Ich fasse den Kolben fester und spähe über alle Wipfel, ob die Schnepfe nicht kommt, denn ihretwegen bin ich hinausgegangen; die Jagdlust hat mich in den Wald geführt. Das sage ich mir laut vor in Gedanken; denn langsam tappt das Grauen auf mich zu durch die Stille des Waldes.

Näher bei mir im Holze heult jetzt der Kauz; wie lauter blutrote Wellen sehe ich sein Lied hinter ihm herfließen; seine tiefschwarzen Augen glühen.
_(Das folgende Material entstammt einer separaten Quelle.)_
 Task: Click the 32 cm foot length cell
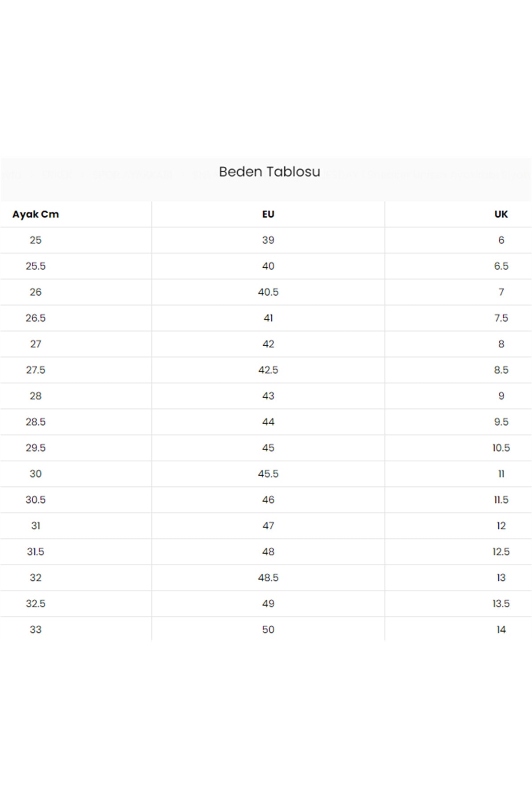tap(35, 578)
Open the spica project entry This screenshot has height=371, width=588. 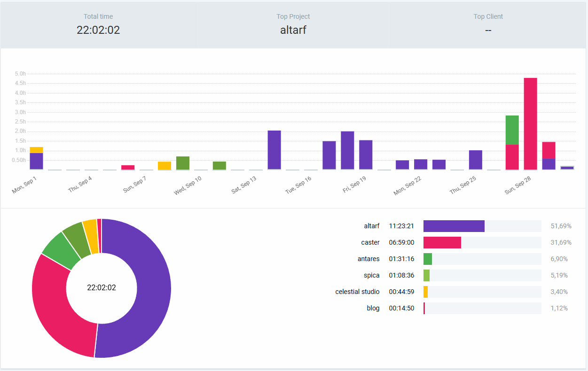[371, 275]
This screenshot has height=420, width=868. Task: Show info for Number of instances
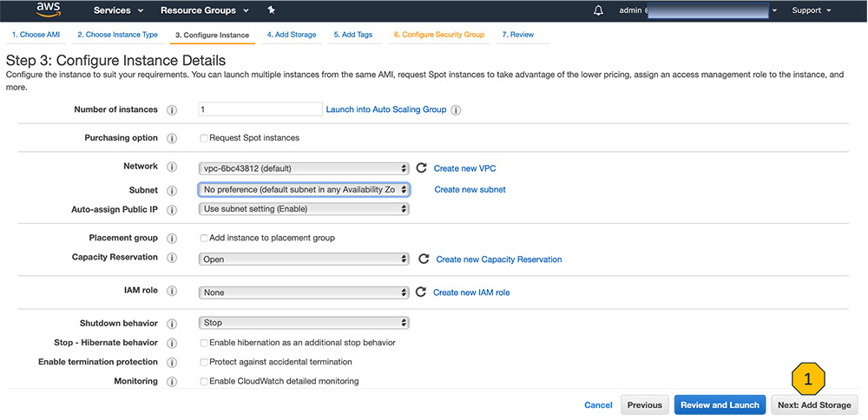click(172, 110)
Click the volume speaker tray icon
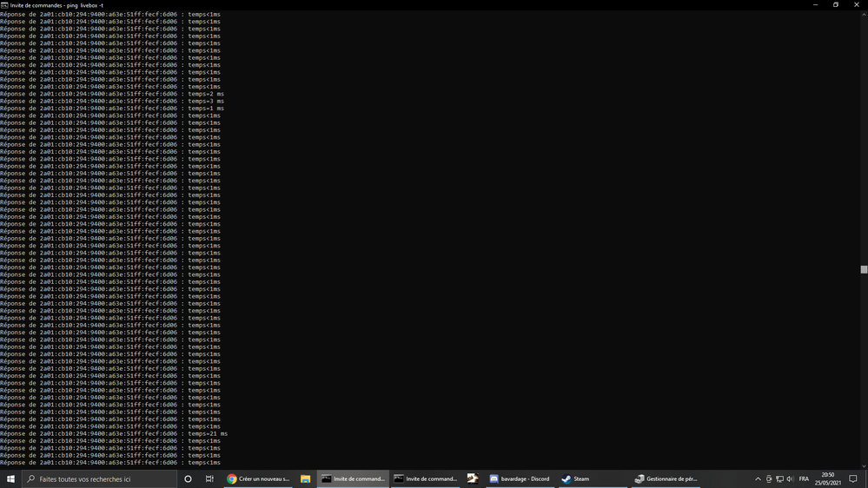The height and width of the screenshot is (488, 868). (x=790, y=479)
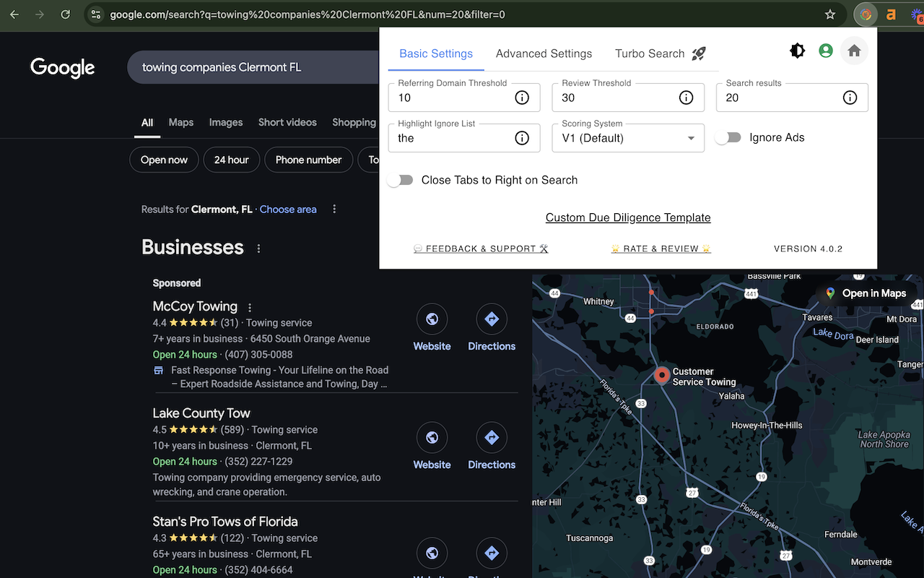924x578 pixels.
Task: Open the three-dot menu beside McCoy Towing
Action: click(249, 307)
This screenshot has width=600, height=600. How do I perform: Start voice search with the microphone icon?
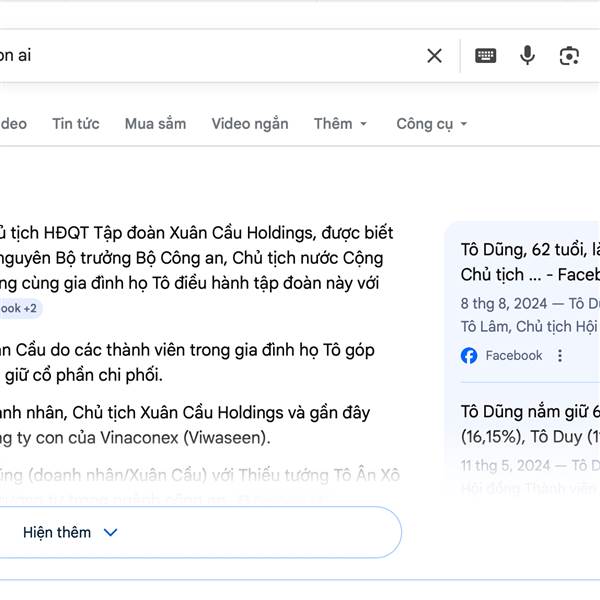tap(527, 56)
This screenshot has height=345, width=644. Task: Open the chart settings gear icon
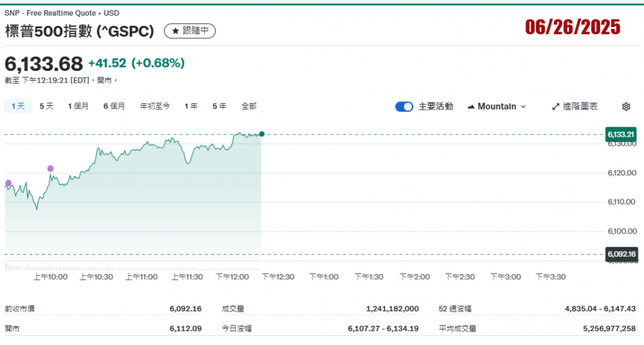[625, 106]
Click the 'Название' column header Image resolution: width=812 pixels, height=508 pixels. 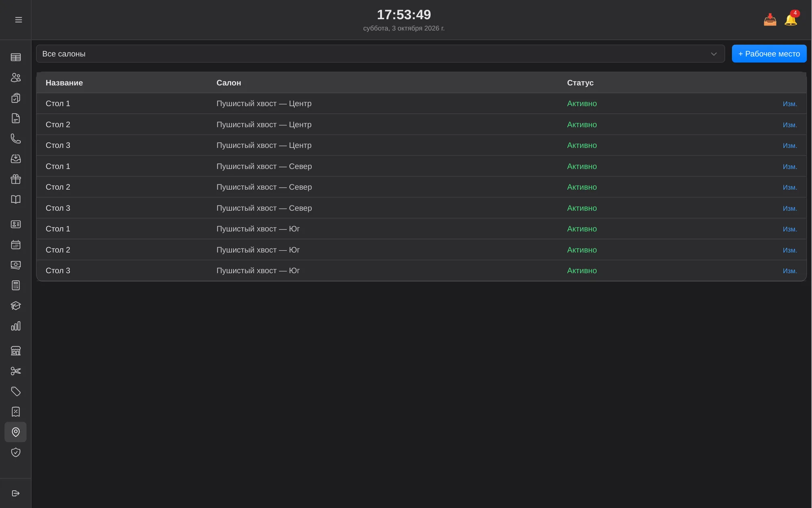[x=64, y=83]
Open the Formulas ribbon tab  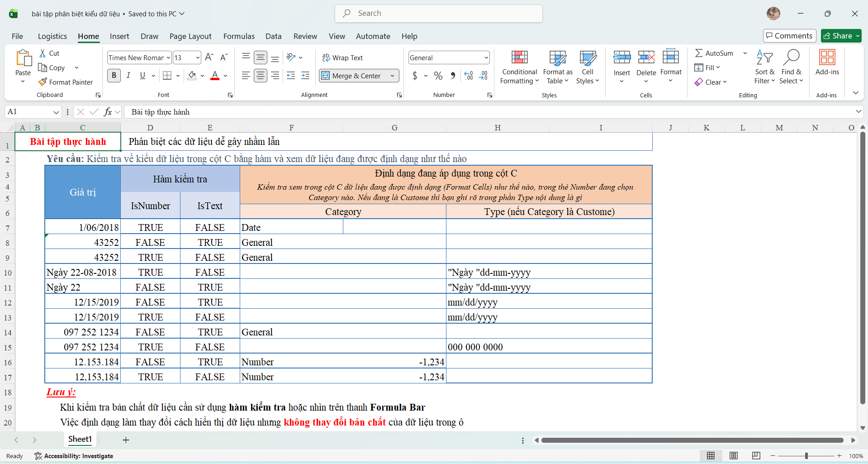[x=239, y=36]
Ich höre, wie er hinter mir die weichen Flügel laut klatschend zusammenschlägt; damit jagt er den Vogel aus dem Schlaf; er hört ihn flattern auf dem Zweige, reißt ihn aus dem Versteck und meuchelt den Schlaftrunkenen mit seinen Dolchklauen. Gellend lacht er über mir. Ich fahre zusammen, als wäre eine Rieseneule über mir mit weitschattenden Flügeln, ihre dolchbewehrten Griffe über meinem Genick öffnend. Mitten im Knospen und Treiben, Blühen und Schwellen des Frühlingsabends höre ich das blutrote Lachen des Todes hinter mir. Und dann, wie es kam, ich weiß es nicht mehr. Ein dünnes, schrillendes Pfeifen war vor mir, ein dumpfes, tiefes Murken über mir, zwei Schatten zickzackten unter dem Abendstern über die Birken hinweg, ein Feuerstrahl riß ein Loch in den Abendhimmel, ein Donner verjagte das Schweigen im Walde, und aufatmend nehme ich die Schnepfe vom Boden auf, die ich tötete aus Angst vor der Todesangst.
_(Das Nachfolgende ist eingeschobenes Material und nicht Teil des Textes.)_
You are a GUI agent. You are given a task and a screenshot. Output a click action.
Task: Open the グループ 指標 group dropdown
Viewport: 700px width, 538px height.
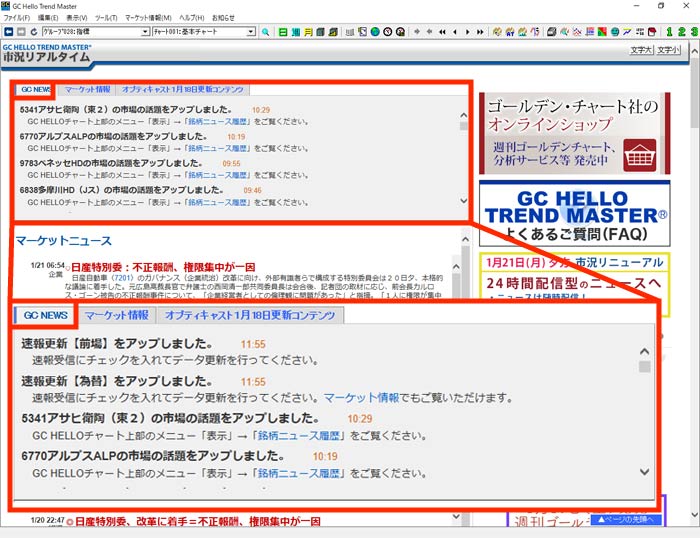(x=143, y=32)
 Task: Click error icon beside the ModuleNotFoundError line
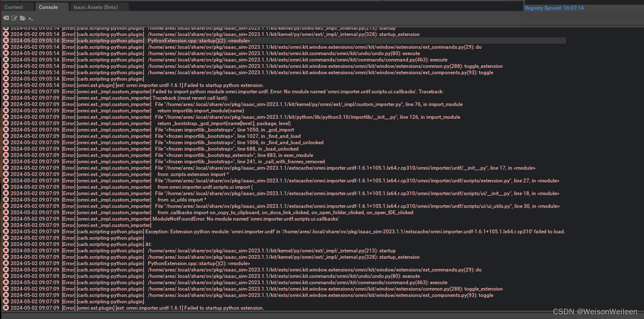[6, 219]
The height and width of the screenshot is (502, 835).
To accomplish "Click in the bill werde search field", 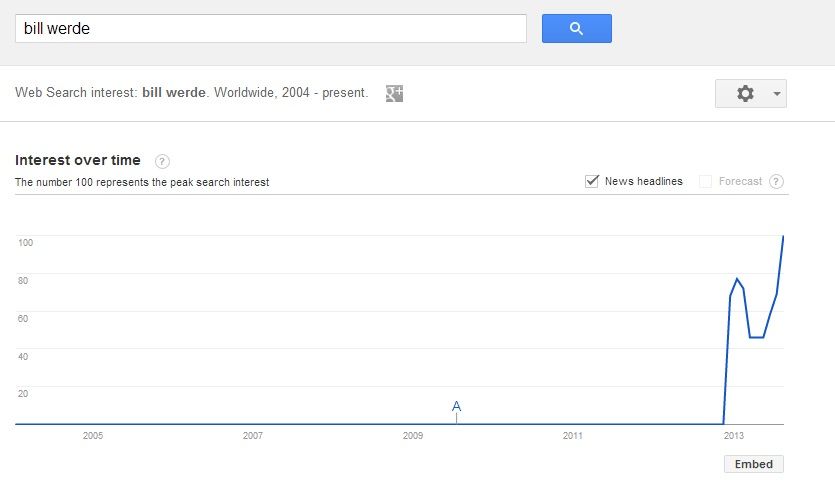I will (x=271, y=28).
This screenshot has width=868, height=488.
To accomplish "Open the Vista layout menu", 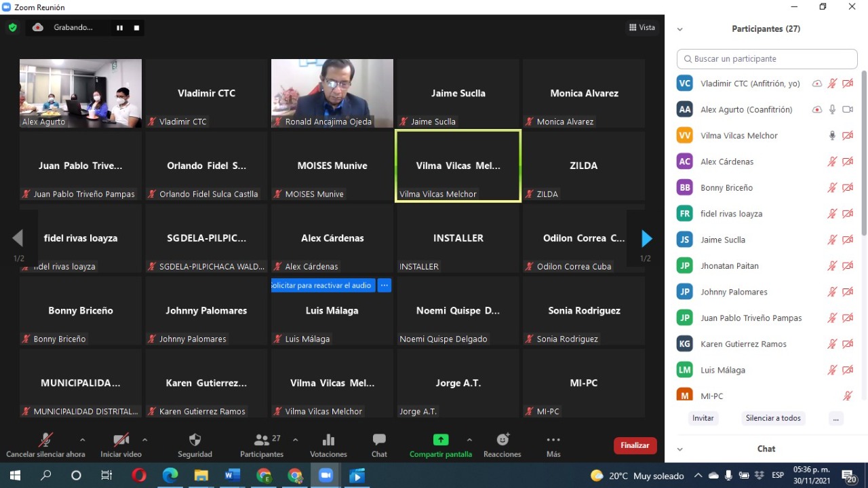I will point(642,28).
Gelassen gehe ich durch die bleichen Nebel des schwarzen Weges. Die Schauer der Ulenflucht ließ ich hinter mir. Die Waffe, die ich hatte, und das Ziel, sie retteten mich vor ihren Gespenstern.

Eine Waffe und ein Ziel. Hat man das, dann verliert die Ulenflucht alle ihre Schrecken, die Ulenflucht trüber Stunden, des kommenden Alters Dämmerung.

Eine Waffe, die Arbeit, ein Ziel, seinen Platz auszufüllen in diesem Leben, so gut wie man kann, die einzigen Mittel sind es gegen unsere große Angst in der Ulenflucht.